Exercise input
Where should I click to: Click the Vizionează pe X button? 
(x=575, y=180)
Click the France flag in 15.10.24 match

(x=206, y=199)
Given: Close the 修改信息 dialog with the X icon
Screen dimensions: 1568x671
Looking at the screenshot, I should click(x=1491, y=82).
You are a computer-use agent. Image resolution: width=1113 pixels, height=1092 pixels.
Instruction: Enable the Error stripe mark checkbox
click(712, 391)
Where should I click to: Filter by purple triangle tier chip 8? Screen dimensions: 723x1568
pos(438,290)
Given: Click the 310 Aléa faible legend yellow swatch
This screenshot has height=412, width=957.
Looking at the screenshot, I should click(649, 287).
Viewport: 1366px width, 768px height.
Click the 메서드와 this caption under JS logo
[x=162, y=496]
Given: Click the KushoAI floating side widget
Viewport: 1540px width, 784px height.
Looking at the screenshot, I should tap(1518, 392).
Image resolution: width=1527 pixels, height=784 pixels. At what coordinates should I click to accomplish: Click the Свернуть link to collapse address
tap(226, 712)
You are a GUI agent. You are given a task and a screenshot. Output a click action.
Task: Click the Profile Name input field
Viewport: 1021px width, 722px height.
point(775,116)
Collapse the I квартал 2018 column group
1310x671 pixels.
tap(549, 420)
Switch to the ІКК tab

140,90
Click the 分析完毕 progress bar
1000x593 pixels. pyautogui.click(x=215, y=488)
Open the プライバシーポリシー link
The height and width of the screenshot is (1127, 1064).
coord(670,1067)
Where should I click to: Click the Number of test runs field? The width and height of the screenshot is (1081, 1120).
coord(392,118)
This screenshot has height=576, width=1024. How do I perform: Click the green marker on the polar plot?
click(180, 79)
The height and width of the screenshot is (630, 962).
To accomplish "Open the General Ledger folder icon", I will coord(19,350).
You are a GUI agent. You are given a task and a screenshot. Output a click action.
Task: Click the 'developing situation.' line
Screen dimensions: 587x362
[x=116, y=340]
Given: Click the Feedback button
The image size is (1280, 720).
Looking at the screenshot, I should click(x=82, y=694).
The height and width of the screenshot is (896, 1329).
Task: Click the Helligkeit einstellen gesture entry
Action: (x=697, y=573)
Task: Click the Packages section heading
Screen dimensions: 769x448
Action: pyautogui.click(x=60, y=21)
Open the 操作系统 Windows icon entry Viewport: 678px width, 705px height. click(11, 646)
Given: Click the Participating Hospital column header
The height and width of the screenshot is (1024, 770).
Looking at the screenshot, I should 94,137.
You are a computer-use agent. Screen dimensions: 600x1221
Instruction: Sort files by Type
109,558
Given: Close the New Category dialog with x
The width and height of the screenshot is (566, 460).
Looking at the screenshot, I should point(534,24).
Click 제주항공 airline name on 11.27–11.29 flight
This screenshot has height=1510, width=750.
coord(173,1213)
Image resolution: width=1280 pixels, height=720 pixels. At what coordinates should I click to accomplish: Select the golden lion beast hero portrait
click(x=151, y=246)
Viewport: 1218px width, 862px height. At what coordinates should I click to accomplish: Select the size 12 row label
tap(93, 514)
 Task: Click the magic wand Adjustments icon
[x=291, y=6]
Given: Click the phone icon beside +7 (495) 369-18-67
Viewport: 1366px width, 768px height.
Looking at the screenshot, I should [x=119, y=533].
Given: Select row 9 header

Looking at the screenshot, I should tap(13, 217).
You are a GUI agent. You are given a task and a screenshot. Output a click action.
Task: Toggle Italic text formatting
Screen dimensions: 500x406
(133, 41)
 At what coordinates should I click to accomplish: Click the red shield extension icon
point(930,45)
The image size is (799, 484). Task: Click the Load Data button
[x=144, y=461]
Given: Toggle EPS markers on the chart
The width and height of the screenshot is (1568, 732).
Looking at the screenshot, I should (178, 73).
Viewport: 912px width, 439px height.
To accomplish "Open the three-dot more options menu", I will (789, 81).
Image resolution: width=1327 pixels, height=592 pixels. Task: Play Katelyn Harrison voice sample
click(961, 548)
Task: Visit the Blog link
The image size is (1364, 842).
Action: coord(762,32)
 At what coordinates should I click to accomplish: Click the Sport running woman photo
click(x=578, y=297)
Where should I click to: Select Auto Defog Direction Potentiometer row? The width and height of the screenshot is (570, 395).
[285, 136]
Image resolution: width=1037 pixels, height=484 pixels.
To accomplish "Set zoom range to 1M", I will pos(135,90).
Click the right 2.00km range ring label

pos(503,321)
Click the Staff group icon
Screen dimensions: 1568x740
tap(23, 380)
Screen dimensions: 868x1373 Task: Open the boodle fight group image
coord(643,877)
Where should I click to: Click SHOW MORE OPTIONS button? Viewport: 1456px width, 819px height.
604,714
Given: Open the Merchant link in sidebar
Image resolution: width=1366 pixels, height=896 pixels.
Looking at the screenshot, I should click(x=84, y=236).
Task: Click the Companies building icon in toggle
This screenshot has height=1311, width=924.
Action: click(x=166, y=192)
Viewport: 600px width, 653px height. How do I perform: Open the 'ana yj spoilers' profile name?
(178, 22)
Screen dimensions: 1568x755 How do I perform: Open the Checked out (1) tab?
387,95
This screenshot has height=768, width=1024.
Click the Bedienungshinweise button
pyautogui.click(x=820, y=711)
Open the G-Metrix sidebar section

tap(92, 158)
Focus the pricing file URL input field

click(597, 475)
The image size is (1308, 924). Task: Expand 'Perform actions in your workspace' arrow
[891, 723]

Required work
Which of the lines above mention the word "with"? Pull those lines out.

Reply to the task
Given: Close the 修改信息 dialog with the X icon
Given: Close the New Category dialog with x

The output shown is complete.